Health Service Focus

01.08.12

An emotional connection with the NHS

Source: National Health Executive Jul/Aug 2012

Among the speakers at this year’s QIPP awards in Manchester on June 28 was Colin Douglas, director of NHS communications at the Department of Health, who spoke about the emotional connection the British public has with the NHS, its status as a ‘super-brand’, and the way to make the case for changes to local health services.

Around 98% of the UK public recognise the NHS visual brand, while the establishment of the health service was named the greatest ever achievement by any British government in one survey, beating the next three contenders combined (and that included winning the Second World War and establishing the welfare state).

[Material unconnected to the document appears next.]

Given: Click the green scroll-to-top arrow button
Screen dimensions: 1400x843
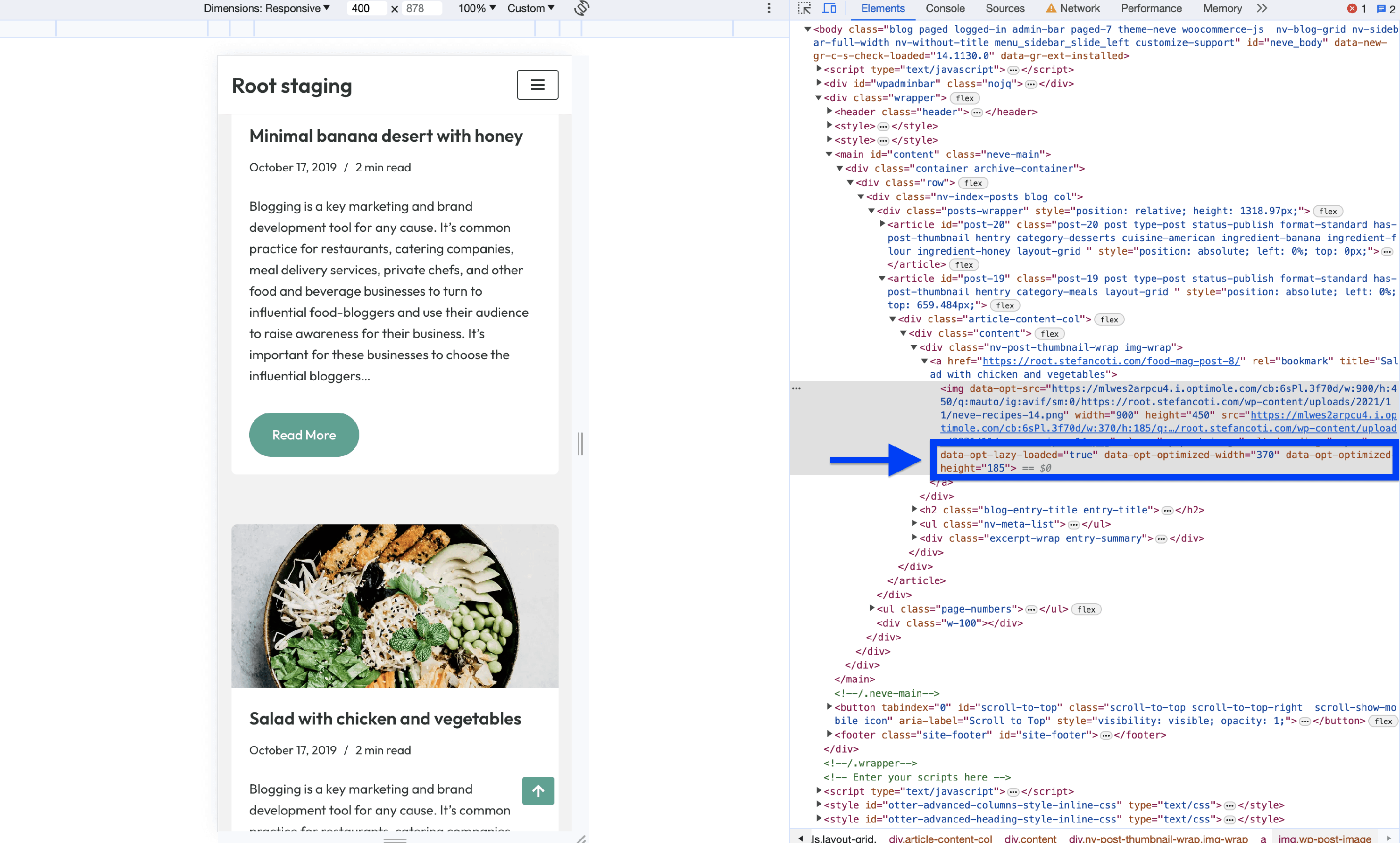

So politicians and health managers tinker with the health service at their peril.

Colin Douglas, director of NHS communications, spoke at the recent QIPP awards conference in Manchester, hosted by LinkGov, where he said: “The NHS resonates with the public and has always done, in a way that goes beyond it simply being a ‘collection of services’. It’s a concept and a set of values that resonates with the values of the public, and it’s in that respect that it is such a massive and powerful brand.

“When you change the way in which you are delivering services to local communities, when they have very fixed ideas about what that brand stands for and means and delivers to them – then it’s hard.”

He said there is “unavoidable” change ahead – more because of the £20bn productivity challenge than the Health & Social Care Act. “That change has to take place against the backdrop of this emotional connection the public have with the NHS,” he said.

Use of language

Too often, he suggested, people communicating with the public about changes in the NHS forget people’s emotional connection with it, plumping for overly-rational, bureaucratic and technocratic language that makes voters suspicious.

He said: “We have often provoked really strong negative reactions to that rational case for change, because we’ve failed to connect with the fears, the anxieties and the emotional connections people have with the NHS.”

He said the tough economic environment has changed attitudes, and that research shows that people recognise the need for NHS belttightening: but never as the primary reason for altering services.

He said: “The public know the NHS has a constrained budget and believe there’s waste and inefficiency to be addressed, and also believe that you can make the system more efficient whilst improving quality at the same time. But they are very suspicious about the motivation of leaders within the NHS in sticking to those principles of driving both quality and productivity.

“We need to reassure them that quality remains at the forefront, and that financial considerations are secondary to that, not the driving force.”

Engagement

It is important, he said, that NHS organisations don’t suddenly try to engage with communities and stakeholders at the point change is required. By then it’s too late: such relationships need lots of energy invested in them and must be built over time if they are to withstand the disruptive consequences of making the case for change.

Douglas added: “The clinical voice is critical to any effective service change: the public will believe clinicians far more than they will believe managers, far far more than they will politicians. Clinical leadership is absolutely key.”

Ultimately, he said, there has to be a compelling vision. “If that vision’s wrong, if that vision is not crafted in a way that resonates with and can be communicated to your key stakeholders and audiences, you’re on a hiding to nothing.

“Having got the vision right, and worked out how you communicate that vision, crystallising it down to very concrete and specific ways of illustrating the change and vision of change are stories that matter to people. It’s not just about pounds or pence or the broad clinical outcome, but that describe in ways that resonate with individuals how a service they use is going to be made easier or better.”

‘What they will gain, not what they will lose’

Failure to get across the strategic vision leaves the public focusing not on the changes the NHS wants to make, but the “paraphernalia of what they will lose” – on “what is happening in terms of the reduction in beds, closure of A&E, rather than the creation of new facilities that are genuinely better for them”.

He said: “We lose our public when we fail to connect with those emotional concerns and get them along with us to see the benefit of the new world we’re trying to create. It’s massively hard, because the context is the NHS. We benefit from being custodians of a brand that means so much to our public, but we suffer the consequences of that. Personally I think that’s a great privilege to have and I think sometimes the NHS has been a bit too arrogant and insular in our approach to change and too quick to grow frustrated with the attitudes our public adopt in resistance to that change.

“We need to be more embracing of those anxieties and more confident that we have a really strong case that we can make – and many systems have made – in connecting with our patients and communities and taking them with us on journeys of essential change.”